Gatlin embodied the floor general spirit of a point guard during his time at Maryland. Though surpassed 1,000 points in college, his real brilliance was seen when he distributed the ball to others.

Len Bias and Adrian Branch ranked No. 3 and No. 5 on Maryland's scoring list, and that's largely due to Gatlin's ability to get them the ball and let them take over. Rather than force his own shots, Gatlin would find the open man and rack up assist totals. By the end of his Terrapin career, he had recorded 649 assists, good enough for third all-time in school history.

Steve Blake (1999-2003)

Blake, much like Gatlin, made his mark as a passer at Maryland. His 972 assists during his four-year college career are the highest mark in the history of the program and rank sixth all-time in NCAA basketball history.

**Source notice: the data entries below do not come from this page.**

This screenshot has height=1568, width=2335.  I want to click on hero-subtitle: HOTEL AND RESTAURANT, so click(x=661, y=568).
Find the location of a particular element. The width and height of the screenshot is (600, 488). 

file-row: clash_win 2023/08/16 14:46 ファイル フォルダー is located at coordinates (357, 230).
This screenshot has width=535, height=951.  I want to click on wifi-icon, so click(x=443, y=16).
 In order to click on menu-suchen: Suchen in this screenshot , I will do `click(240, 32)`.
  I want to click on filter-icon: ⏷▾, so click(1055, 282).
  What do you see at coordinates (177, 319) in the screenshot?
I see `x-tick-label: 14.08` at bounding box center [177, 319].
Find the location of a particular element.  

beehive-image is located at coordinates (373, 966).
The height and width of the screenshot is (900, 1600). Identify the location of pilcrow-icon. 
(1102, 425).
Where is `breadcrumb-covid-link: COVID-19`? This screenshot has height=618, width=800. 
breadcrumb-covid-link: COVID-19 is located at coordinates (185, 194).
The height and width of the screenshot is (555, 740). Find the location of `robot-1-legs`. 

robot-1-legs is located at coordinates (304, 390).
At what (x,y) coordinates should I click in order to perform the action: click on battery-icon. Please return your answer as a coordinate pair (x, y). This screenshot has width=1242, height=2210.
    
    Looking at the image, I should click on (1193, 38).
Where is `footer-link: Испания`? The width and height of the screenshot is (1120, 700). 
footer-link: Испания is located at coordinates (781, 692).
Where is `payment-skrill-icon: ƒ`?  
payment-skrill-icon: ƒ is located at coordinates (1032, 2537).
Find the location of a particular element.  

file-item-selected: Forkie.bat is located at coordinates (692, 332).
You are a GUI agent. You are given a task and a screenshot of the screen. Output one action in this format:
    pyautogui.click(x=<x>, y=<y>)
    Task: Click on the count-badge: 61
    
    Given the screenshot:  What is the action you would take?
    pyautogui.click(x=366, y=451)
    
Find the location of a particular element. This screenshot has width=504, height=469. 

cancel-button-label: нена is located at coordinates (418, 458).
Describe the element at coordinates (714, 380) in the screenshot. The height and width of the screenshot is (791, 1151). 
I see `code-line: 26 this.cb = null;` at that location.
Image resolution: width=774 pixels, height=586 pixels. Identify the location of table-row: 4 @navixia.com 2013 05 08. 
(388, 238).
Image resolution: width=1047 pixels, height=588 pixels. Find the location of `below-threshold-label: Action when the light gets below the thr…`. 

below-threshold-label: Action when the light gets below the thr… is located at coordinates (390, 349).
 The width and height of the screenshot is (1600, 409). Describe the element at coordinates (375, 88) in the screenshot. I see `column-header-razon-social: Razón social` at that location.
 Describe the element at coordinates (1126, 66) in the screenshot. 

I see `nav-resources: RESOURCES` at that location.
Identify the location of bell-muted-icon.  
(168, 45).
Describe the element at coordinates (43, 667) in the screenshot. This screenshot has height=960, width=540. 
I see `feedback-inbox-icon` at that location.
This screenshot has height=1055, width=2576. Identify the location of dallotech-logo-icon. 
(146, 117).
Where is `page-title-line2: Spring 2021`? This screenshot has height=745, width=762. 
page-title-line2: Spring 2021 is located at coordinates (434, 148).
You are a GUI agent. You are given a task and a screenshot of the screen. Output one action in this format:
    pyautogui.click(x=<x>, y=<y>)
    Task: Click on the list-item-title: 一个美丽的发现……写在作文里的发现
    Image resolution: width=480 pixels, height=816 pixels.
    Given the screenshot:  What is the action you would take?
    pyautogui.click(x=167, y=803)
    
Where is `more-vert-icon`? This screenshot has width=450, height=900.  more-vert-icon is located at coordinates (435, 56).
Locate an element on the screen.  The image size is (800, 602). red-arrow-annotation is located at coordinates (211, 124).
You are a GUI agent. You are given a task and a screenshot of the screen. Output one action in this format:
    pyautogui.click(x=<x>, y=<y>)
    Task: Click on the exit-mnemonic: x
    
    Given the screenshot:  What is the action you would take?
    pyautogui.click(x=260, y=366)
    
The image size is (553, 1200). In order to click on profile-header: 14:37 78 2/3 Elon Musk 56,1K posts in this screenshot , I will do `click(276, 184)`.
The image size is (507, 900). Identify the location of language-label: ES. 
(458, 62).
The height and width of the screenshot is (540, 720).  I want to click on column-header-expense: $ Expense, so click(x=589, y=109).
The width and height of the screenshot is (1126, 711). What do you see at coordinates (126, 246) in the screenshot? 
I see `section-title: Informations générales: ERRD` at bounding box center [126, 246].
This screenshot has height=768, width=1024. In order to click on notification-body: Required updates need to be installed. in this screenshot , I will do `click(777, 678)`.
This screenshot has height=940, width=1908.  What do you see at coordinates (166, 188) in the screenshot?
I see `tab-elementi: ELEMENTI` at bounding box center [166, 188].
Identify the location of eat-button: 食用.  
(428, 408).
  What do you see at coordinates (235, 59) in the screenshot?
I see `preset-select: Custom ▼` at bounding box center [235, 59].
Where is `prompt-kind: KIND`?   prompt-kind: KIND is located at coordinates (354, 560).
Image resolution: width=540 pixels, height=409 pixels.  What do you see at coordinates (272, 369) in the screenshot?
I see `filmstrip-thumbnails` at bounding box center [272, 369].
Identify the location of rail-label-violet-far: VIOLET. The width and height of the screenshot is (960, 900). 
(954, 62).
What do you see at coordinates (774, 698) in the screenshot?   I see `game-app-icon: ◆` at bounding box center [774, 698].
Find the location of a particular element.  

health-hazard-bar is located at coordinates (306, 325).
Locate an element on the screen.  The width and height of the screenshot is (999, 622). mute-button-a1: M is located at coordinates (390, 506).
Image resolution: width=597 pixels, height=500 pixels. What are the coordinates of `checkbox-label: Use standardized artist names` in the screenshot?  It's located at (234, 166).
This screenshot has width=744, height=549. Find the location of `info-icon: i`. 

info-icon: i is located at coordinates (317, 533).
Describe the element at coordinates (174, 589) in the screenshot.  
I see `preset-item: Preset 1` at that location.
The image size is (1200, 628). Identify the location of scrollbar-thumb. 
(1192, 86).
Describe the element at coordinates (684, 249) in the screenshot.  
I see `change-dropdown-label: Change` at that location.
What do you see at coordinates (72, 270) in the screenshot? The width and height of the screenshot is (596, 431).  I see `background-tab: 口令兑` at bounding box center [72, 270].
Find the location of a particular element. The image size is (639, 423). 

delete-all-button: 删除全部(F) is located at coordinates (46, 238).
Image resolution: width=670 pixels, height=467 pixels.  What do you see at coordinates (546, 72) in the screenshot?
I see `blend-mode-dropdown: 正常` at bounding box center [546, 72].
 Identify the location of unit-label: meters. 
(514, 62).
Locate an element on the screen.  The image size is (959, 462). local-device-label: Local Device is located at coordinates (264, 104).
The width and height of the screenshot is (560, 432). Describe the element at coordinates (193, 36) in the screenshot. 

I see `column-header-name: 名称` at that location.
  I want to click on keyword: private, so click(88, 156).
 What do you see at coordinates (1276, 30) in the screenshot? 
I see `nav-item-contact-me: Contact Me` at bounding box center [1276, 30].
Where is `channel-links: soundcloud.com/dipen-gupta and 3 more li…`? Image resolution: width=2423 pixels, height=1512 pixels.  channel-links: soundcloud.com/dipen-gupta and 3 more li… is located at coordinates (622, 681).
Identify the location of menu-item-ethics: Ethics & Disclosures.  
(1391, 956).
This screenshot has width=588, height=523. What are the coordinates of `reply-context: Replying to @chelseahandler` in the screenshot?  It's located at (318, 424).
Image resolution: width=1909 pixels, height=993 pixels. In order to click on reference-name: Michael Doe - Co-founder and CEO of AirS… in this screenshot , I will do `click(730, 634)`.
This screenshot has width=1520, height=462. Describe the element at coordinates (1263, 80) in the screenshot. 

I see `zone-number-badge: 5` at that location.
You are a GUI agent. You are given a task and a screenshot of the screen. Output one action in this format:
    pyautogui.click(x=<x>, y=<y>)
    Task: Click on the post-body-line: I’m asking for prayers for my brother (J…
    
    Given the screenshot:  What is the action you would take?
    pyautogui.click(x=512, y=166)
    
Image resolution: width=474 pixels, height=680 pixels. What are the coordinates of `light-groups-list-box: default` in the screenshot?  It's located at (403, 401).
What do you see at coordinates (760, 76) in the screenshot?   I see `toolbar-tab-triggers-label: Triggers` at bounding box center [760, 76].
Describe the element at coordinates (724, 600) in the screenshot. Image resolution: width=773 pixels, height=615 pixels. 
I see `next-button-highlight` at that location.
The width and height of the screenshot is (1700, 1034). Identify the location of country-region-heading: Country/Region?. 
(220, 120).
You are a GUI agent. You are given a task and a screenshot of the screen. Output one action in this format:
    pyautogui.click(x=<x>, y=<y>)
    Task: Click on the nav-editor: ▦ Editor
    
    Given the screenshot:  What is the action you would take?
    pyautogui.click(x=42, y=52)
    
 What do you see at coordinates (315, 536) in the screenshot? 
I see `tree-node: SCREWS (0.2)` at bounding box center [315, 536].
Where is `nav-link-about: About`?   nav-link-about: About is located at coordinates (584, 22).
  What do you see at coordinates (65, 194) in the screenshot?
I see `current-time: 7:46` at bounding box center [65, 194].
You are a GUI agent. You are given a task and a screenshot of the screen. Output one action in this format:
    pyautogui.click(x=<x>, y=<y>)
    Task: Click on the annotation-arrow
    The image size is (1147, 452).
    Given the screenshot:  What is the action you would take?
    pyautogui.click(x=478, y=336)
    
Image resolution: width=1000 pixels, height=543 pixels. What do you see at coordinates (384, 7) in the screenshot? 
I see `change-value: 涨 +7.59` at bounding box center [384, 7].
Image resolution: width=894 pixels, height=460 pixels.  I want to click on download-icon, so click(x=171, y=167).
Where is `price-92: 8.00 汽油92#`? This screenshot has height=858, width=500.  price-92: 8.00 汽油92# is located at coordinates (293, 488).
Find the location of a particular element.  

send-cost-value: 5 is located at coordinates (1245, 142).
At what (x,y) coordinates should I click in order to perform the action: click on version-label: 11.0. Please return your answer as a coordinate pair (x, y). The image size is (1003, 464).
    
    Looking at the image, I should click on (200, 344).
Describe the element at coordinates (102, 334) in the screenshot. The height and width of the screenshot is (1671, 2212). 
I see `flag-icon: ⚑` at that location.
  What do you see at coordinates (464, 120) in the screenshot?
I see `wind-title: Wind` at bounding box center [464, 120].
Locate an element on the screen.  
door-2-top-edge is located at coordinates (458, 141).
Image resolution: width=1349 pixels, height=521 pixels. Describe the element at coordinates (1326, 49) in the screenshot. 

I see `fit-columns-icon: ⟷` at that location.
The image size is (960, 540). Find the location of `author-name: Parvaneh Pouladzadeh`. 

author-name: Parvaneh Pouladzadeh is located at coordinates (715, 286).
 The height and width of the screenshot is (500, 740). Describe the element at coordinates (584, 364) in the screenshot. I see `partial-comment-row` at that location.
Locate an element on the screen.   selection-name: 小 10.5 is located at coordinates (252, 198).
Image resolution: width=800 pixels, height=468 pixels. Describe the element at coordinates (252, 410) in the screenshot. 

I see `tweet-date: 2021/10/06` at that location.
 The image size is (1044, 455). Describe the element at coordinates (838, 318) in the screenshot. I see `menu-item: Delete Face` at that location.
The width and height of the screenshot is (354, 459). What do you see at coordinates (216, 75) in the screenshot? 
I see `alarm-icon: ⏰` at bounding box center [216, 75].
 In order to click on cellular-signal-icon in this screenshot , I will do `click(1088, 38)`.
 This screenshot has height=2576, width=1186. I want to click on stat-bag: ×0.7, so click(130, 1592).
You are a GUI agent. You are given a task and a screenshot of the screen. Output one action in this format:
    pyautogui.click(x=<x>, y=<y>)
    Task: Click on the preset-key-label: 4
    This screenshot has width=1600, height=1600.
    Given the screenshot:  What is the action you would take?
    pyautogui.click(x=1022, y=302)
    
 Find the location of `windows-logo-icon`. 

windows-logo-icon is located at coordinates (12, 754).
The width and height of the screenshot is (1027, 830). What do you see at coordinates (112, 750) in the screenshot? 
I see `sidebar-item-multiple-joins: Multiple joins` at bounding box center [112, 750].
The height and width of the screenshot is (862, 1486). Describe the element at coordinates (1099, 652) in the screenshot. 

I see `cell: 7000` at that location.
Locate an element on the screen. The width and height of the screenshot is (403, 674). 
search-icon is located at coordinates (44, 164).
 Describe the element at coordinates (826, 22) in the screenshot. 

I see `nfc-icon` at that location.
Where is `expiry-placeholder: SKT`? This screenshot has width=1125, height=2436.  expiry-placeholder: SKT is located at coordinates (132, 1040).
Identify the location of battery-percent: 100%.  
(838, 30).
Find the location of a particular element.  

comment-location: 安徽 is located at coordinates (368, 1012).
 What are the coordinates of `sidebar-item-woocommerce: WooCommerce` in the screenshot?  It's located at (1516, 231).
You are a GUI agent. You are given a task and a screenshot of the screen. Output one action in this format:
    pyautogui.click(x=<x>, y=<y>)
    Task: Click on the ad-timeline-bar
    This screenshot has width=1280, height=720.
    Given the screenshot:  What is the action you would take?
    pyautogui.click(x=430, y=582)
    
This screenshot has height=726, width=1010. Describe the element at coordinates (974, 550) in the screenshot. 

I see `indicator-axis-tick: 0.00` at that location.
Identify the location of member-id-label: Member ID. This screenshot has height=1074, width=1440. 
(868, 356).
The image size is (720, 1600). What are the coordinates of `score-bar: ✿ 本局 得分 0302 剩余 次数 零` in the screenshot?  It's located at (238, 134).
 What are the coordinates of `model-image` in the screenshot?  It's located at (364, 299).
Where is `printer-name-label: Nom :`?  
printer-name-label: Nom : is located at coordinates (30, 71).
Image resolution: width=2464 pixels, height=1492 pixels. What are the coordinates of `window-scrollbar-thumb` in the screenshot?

Blake's brilliance was seen from day one, as he started from his freshman to senior year at Maryland. His ability to control the flow of the game was instrumental in the Terps 2002 National Championship run.

Greivis Vasquez (2006-10)

The roar at the Xfinity Center when Vasquez tells the crowd he has "Maryland Pride" is all you need to know about how great his collegiate career was. The point guard showed promise in his first two seasons but really stepped up his game during his junior and senior years.

In 2008-09, Vasquez led the Terrapins in almost every category on the stat sheet. The top spots for scoring, assists, rebounds, steals and minutes played all belonged to him. He followed that up with a senior year in which he scored close to 20 points per game and took home the Bob Cousy Award, given to the nation's best point guard. Vasquez currently ranks second all-time in points at Maryland with 2,171. 

Melo Trimble (2014-17)

Trimble is one of the most recent guards to find success at Maryland. Bursting onto the scene as a freshman, Trimble averaged 16.2 points per game during his first season of college ball. His following two seasons were just as exciting, as Trimble became the go-to weapon for the Terps offense. Before it was all said and done, Trimble surpassed 1,600 points and 400 assists during his three years at Maryland.

Numbers were great, but it was Trimble's heroic moments in the final seconds that he'll always be remembered for. Last-second game-winning shots against Wisconsin and Michigan State showed that there was no moment too big for No. 2. 

Anthony Cowan Jr. (2016-20)

When Trimble left for the pros it became Cowan's time to shine at Maryland, and he did just that. After a solid freshman year, Cowan continued to grow and improve each time out on the court. From his sophomore to senior year Cowan averaged 15.8, 15.6 and 16.3 points, respectively. He now sits seventh all-time in scoring at the University of Maryland

Cowan's biggest strengths, however, were his consistency and clutch. Maryland's newest 'Iron Man,' the point guard started 130 consecutive games during his four years as a Terp. No matter what was going on, everyone could rely on Cowan to be there and ready to make an impact. 

Clutch-wise, Cowan had a knack for stepping up in the big moments, especially during his senior season. A lethal three-point shooter, his performance on the road against Michigan State this past season showed everything there is to know about the Maryland native. With the Terps trailing late, Cowan knocked down two huge threes from way beyond the arc to take the lead and ice the game.

Moments like that helped Cowan bring a Big Ten banner to College Park.